MICA gene polymorphism and the risk to develop cervical intraepithelial neoplasia

Abstract

Cervical intraepithelial neoplasia (CIN) is associated with human papillomaviruses (HPV) and the HLA genes. The MICA (MHC class I chain-related gene A) is expressed by keratinocytes and epithelial cells and interacts with gamma delta T cells. It is therefore possible that MICA might influence the pathogenesis of CIN and cervical cancer through presentation of viral or tumor antigens. To investigate this, we determined the MICA transmembrane allele frequencies in a prospective population-based cohort study from the Västerbotten County in northern Sweden. 74 women developed CIN. 153 control women who remained healthy during follow up were matched for age. Five polymorphic microsatellite alleles of MICA were identified by a polymerase chain reaction-based (PCR) technique using fluorescent-labeled primers.
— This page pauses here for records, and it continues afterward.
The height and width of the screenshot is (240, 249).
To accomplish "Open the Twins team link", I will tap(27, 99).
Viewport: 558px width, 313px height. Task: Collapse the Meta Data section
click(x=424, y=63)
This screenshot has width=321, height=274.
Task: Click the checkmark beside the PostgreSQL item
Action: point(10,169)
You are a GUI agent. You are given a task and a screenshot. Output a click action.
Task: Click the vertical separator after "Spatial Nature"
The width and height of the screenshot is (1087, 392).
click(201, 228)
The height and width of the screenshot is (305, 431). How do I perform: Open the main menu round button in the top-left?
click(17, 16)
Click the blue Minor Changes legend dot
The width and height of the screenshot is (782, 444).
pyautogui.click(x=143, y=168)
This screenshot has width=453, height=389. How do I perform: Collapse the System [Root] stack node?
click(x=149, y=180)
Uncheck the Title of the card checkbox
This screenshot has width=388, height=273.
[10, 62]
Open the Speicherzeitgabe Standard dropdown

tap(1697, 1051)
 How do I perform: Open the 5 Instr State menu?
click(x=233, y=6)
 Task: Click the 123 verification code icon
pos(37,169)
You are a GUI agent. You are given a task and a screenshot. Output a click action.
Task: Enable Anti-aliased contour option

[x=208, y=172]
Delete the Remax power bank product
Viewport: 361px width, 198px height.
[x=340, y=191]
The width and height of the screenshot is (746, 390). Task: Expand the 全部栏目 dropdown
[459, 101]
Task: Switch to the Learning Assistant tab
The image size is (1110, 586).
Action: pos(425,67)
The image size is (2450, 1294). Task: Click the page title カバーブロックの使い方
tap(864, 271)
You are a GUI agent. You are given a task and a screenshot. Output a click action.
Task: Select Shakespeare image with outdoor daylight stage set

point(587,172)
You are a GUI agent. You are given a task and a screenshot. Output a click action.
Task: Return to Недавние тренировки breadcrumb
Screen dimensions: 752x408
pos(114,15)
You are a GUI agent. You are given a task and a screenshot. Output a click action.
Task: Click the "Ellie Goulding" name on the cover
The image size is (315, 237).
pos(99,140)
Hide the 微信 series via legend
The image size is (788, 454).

MICA A5 and A5.1 were the most common alleles in this population. None of the alleles of MICA were associated with disease. The frequency of MICA allele A5 was higher among HPV 18 seropositive than HPV 18 seronegative patients but this difference was not significant after the correction of p value. In conclusion, microsatellite allele polymorphism of MICA transmembrane part is not associated with cervical intraepithelial neoplasia.